◆ **TASK DETAILS**
Your copy should hold only the lines from the one containing "You are a computer-use" through the final line of the entries, exactly as written, with no pictures.

Collected data entries
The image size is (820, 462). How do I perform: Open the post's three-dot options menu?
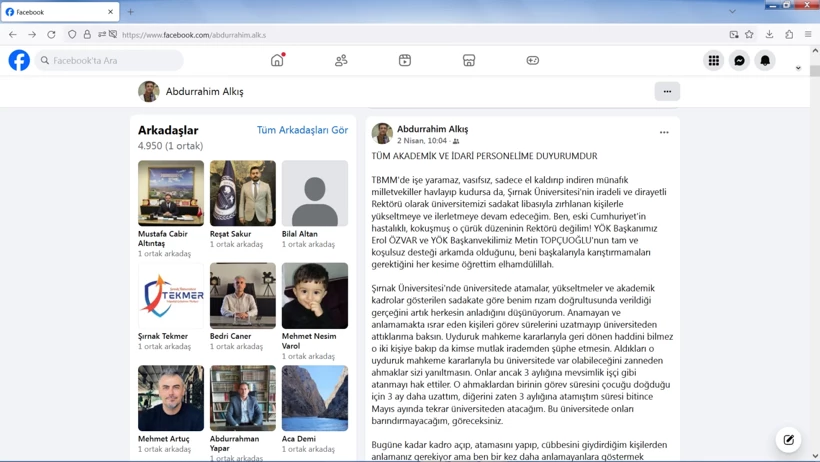pos(664,132)
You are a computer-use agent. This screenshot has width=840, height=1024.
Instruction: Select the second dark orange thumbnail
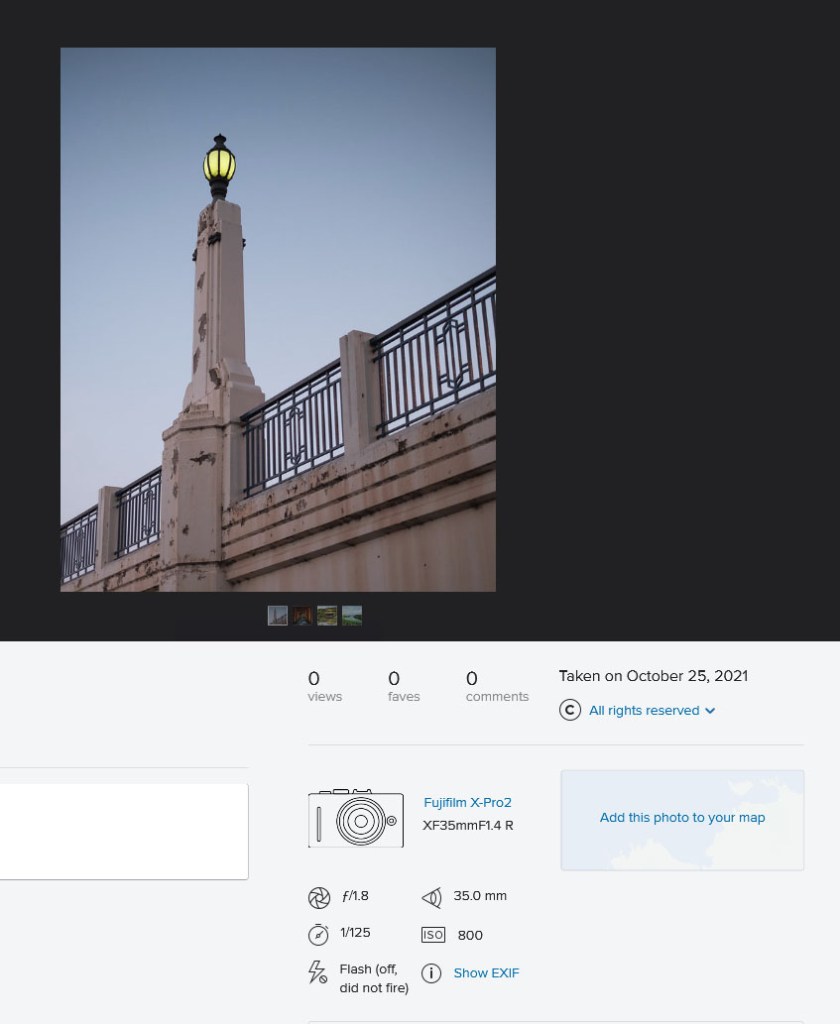[x=302, y=616]
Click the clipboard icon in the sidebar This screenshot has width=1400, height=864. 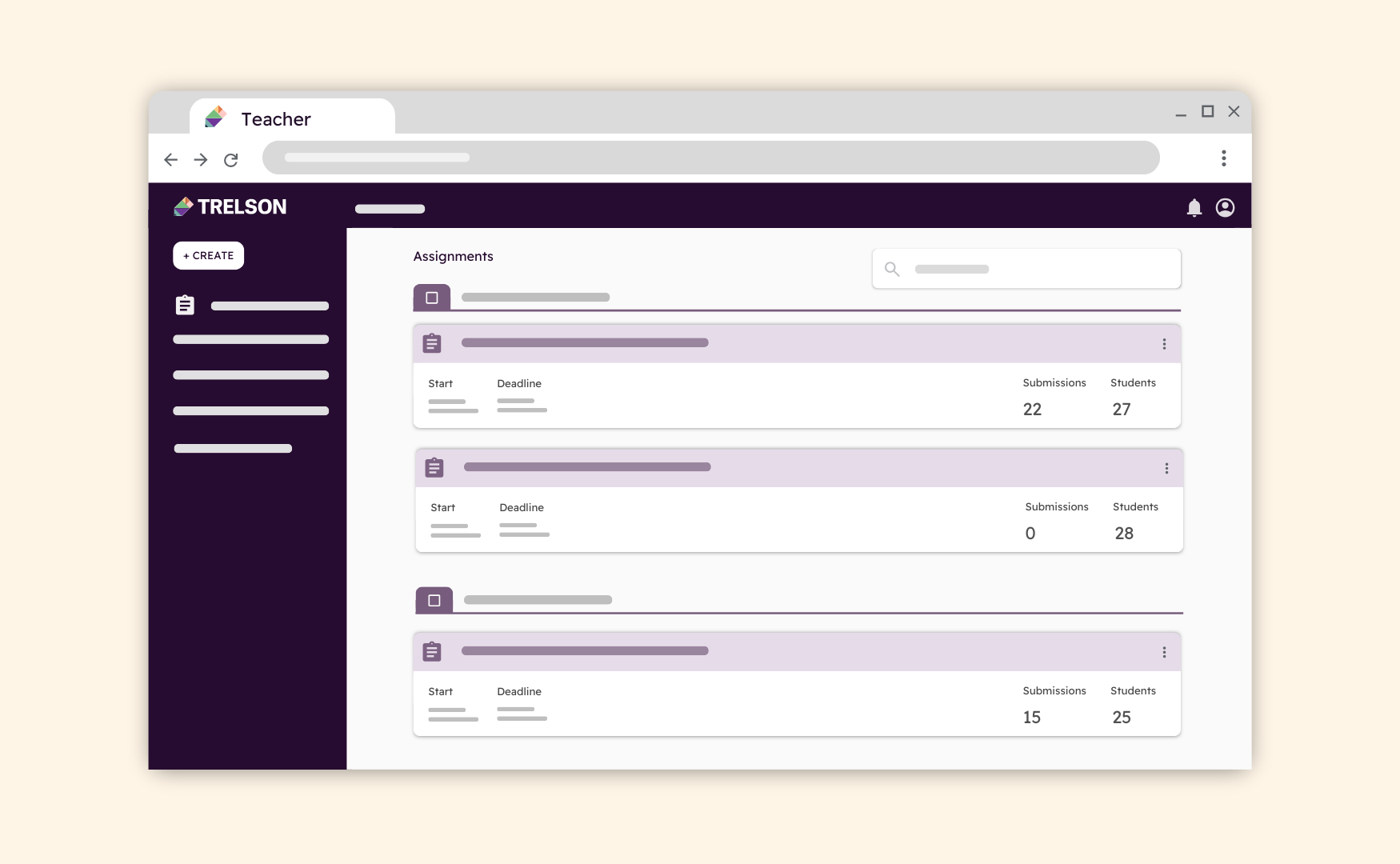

◆ **ANSWER BOX**
You are a computer-use agent. This screenshot has width=840, height=1024.
Instruction: Select the second dark orange thumbnail
[x=302, y=616]
Click the clipboard icon in the sidebar This screenshot has width=1400, height=864. 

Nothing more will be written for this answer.